Getting your first car is a major landmark in the road of life, just like starting high school or being kissed for the first time, only without the awkwardness and excessive amounts of saliva. Most people will, in later years, recount fondly the times spent with the rust-heap of spare parts that their parents dared to present as some kind of means of transportation. My own first car ­– a white, slightly rusty Nissan Pintara, which seemed to have trouble with the concept of gears despite being an automatic – was just such a delight.

Once the initial thrill of receiving your first car, the symbol of emancipation, travel and suddenly having a lot less money, has worn off and you can feel the keys of your very own car weighing heavy in your pocket, you, like I, will approach your vehicle, slowly, reverently, and unlock the drivers-side door and get in.

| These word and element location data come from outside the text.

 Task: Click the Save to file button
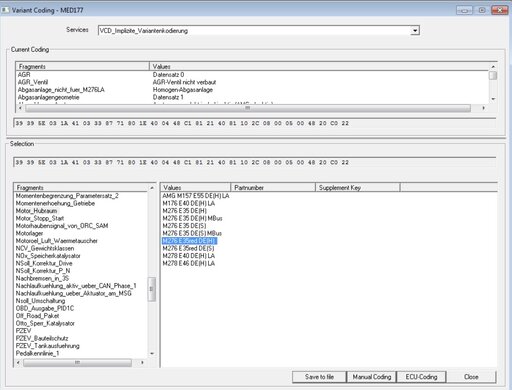319,377
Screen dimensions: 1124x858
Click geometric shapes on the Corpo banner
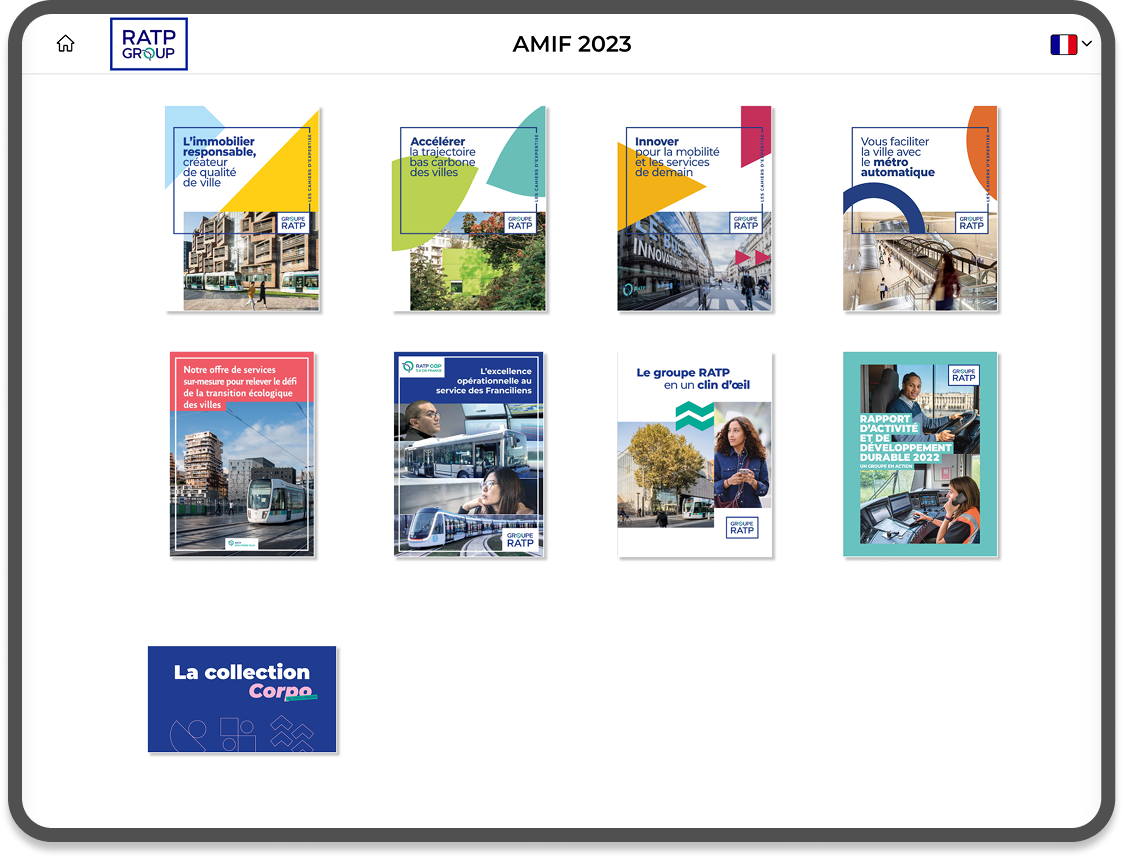point(242,733)
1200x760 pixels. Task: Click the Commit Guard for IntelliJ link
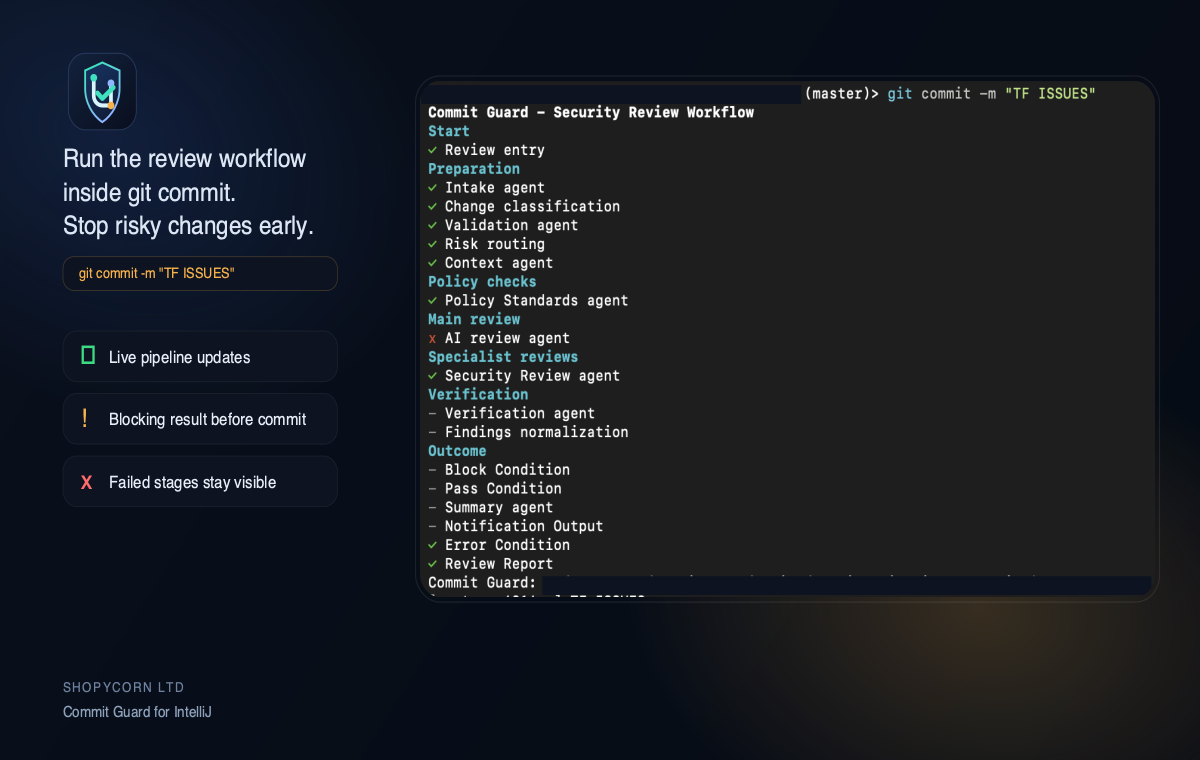tap(137, 712)
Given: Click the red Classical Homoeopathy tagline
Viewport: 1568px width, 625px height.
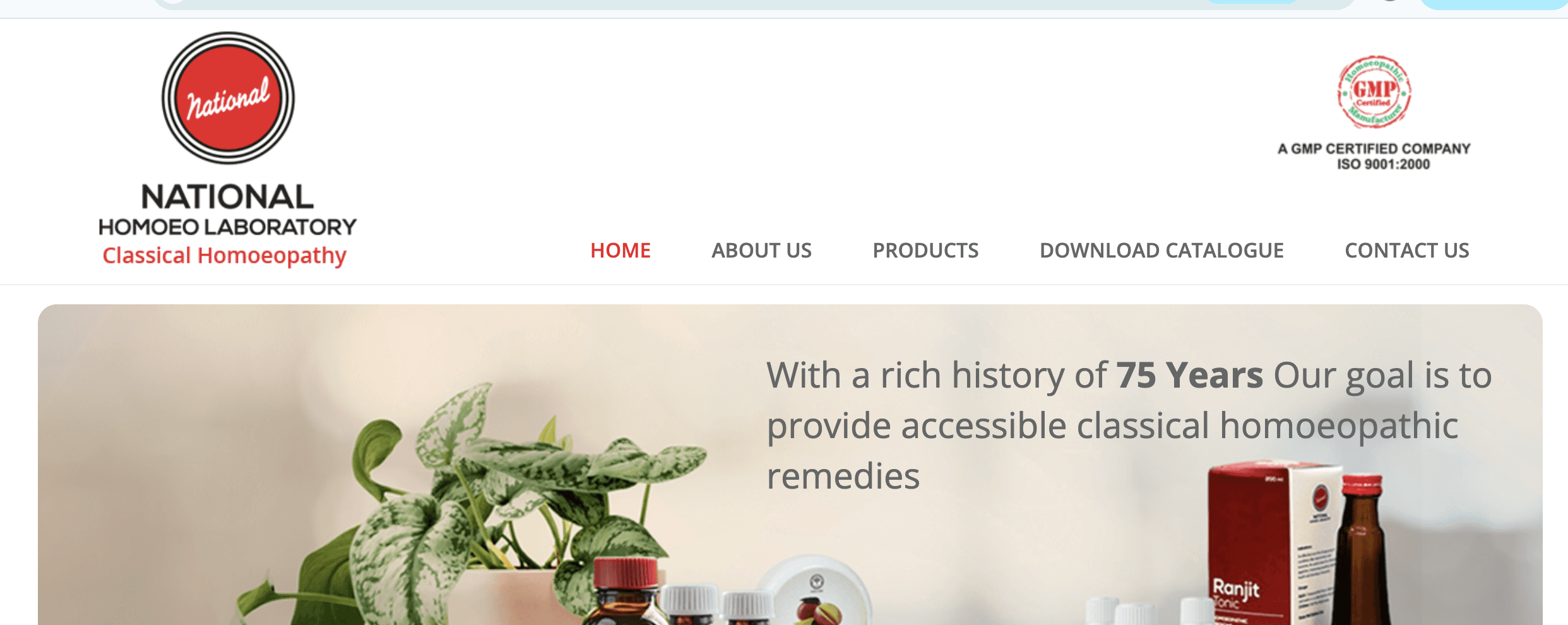Looking at the screenshot, I should tap(224, 256).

After spending a good ten minutes or so sitting there, jiggling the steering wheel backwards and forwards and making ‘vrrrrroooooooommmm!!!’ noises (just me?), you will begin to notice new things, new feelings, and, most terrifyingly of all, new smells. I know I did. I noticed new things, like the weird, yellow, scum that tinted the windows; new feelings, like the ill feeling you get when you find mouldy sandwiches in the pouch behind the driver’s seat; new smells, like the fascinating combination of nicotine, very old bananas and something that was recently excreted by a dog. You might also notice that you have involuntarily adopted a small colony of earwigs in the glove box as well as a nodding-head dog, which the previous owner has helpfully super glued to the dash.

Having taken in your expansive, if slightly mouldy surroundings and regained your senses (which seemed to have completely bailed on you at first encounter with that smell), you will once again become awash with dizzy euphoria as, at your well-intentioned but thoroughly clueless parents insistence, you slide the key into the ignition and turn it – one click, two click, three clicks – and awaken the beast. I say ‘beast’ because that is indeed what it will sound like. Not the kitty-purr of the cars in the ads, not even the warm rumble of your father’s car, but the beastly rattling and chugging of a car that sounds like that thing from Lost rather than anything you’ve ever heard on the street. And that weird metallic ‘ping’ sound? Well, you’ll never forget how Monty Python’s “Machine that goes ‘Ping!’” joke goes again. You’ll look hopefully out the car window to your parents, willing them to tell you that this is all a joke and that your real car is parked around the back and is a lot shinier. They won’t. They will only smile awkwardly and tell you that it’s not designed to be pretty but to get you from ‘A’ to ‘B’, and then they will walk back towards the house before you can voice your doubts about whether it can even do that.

Still, it’s a real car. And it does go, most of the time anyway. And there’s always Frebreeze and Windex to clean it up. And even earwigs of that size can’t hold out against fly spray forever. Plus, your friends are all chipping in to buy you a new stereo system for your birthday, and when you turn up the music loud enough, you can barely hear that ‘ping’-ing. So what if it can’t go uphill when the radio’s turned on, has trouble changing gear even though it’s supposedly an automatic, and seems to rebel against driving in a straight line. At least it’s a car. Better than that, it’s your car and it can take you anywhere. As long as you can afford the petrol.